Se non l’avete letto (beati voi, perché potete ancora farlo) vi raccomandiamo caldamente Un amore, per diversi motivi: perché si tratta di una storia in parte autobiografica, in cui la passione “senile” del protagonista per la giovane Laide adombra quella dell'autore per la moglie Almerina Antoniazzi. Il tema della Lolita ricorre molte volte in letteratura e nel cinema: da Forte come la morte di Maupassant, a Lolita del formidabile duo Nabokov-Kubrick, a Senilità di Svevo, a Il ritorno di Casanova di Schnitzler (impossibile rendere la profondità del testo in un film, ma certo non si può negare che Alain Delon abbia le fysique du rôle di Casanova), a La bambolona di Alba de Céspedes (anche in questo caso, Ugo Tognazzi è perfetto nella parte del seduttore-sedotto). Lo stile di questo romanzo è completamente diverso da quello cui Buzzati ci ha abituato: è originalissimo, inaspettato, ricco di anacoluti, accattivante. Inoltre i milanesi potranno ritrovare in queste pagine una città inedita, tra vicoli e bassifondi, una Milano anni ’60.

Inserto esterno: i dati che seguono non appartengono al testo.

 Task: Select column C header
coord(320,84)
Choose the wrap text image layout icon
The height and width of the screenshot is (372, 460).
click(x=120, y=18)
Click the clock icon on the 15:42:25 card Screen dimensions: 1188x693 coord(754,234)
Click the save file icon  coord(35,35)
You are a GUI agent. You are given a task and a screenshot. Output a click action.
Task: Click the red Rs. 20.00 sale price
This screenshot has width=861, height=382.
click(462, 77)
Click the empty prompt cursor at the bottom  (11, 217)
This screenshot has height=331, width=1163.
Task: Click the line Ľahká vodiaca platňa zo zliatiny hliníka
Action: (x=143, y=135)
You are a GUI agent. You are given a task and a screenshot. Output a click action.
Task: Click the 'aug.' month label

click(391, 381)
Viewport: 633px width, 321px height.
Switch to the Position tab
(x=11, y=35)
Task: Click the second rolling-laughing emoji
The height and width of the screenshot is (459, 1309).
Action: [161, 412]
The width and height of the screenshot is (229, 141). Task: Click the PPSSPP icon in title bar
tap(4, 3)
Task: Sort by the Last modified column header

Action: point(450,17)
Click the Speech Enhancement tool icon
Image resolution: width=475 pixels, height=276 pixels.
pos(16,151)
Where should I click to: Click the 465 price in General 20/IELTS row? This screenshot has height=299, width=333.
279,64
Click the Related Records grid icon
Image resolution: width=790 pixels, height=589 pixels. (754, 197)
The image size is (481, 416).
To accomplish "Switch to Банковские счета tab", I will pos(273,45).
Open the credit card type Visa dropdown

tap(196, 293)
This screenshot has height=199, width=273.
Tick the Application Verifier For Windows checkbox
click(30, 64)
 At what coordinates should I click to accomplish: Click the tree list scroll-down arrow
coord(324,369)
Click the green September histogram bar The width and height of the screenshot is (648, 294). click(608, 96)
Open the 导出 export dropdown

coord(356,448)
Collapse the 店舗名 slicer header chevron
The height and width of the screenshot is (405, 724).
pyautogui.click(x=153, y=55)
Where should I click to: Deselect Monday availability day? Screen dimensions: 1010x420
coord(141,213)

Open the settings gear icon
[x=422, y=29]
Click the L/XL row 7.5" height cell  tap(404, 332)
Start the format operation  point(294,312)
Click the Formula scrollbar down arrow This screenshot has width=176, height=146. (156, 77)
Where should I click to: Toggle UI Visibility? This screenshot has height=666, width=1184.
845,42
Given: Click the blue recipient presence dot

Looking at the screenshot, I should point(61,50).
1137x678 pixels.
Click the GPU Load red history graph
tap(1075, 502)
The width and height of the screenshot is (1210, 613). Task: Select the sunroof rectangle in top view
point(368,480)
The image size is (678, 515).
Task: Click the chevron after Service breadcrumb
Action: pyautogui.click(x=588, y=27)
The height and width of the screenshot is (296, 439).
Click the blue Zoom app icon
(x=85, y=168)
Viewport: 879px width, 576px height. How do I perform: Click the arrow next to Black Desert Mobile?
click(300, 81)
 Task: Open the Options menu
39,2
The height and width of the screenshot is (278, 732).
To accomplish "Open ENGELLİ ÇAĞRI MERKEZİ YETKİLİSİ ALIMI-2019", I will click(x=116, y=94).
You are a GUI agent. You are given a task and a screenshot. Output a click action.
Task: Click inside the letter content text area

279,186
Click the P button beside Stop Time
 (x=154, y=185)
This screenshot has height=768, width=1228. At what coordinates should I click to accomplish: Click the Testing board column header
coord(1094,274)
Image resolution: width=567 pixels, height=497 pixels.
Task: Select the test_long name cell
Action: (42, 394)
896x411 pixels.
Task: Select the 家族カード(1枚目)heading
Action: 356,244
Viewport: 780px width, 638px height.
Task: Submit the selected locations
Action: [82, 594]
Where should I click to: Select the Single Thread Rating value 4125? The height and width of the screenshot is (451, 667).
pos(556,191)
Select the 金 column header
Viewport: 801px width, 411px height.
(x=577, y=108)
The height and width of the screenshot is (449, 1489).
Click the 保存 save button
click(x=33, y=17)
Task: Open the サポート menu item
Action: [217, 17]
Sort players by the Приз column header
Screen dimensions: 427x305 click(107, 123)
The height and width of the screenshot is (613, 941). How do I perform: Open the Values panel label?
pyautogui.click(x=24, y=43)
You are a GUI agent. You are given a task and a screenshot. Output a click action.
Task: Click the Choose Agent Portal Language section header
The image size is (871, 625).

Ora Milano ha deciso di dedicargli un teatro: sarà chiamato Teatro Buzzati 43 (numero degli anni in cui lavorò al Corriere in via Solferino) e si troverà nella vecchia sede del Teatro Colla, in via degli Olivetani.
Illustre rappresentante della letteratura fantastica (ma la definizione gli sta stretta, come quella, che detestava, di “Kafka italiano”), numerose sono le tematiche della sua variegata produzione: l'amore, la morte, l'attesa, la malattia, la guerra, la solitudine, il mistero, la ricerca di se stessi, il soprannaturale, offerte in maniera ambigua, aperte a diverse chiavi di lettura, messaggi mai completamente decifrati, come fossero scritti per ognuno di noi in una lingua diversa.
L'umanità di Buzzati è affannata in un'esistenza sfuggente, indefinibile, inafferrabile; quando crediamo di avere raggiunto una certa stabilità, una sicurezza economico-familiare ecco che l'imprevisto ci scombussola tutto, i timori si fanno reali, la profezia si auto-adempie: il pittore dato per morto da un errore giornalistico finisce per morire veramente (L'erroneo fu); ne Il colombre il protagonista insegue tutta la vita un mostro da cui si sente perseguitato e che in realtà voleva fare la sua fortuna; in Sette piani (Ugo Tognazzi ne ha tratto uno splendido film, Il fischio al naso, dove recita persino Marco Ferreri), il personaggio principale, entrato in ospedale per una sciocchezza, finisce per sostare in tutti i piani (come fosse un purgatorio terrestre) di cui l'ultimo è quello per i malati gravi, l'anticamera della morte. Ma tutti i numerosissimi racconti di Buzzati sono ugualmente sorprendenti, originali, metaforici, da consigliare a occhi chiusi.
Il tempo è fuggito tanto velocemente che l’animo non è riuscito ad invecchiare.
E per quanto l’orgasmo oscuro delle ore che passano si faccia
ogni giorno più grande, Drogo si ostina nella illusione
che l’importante sia ancora da incominciare.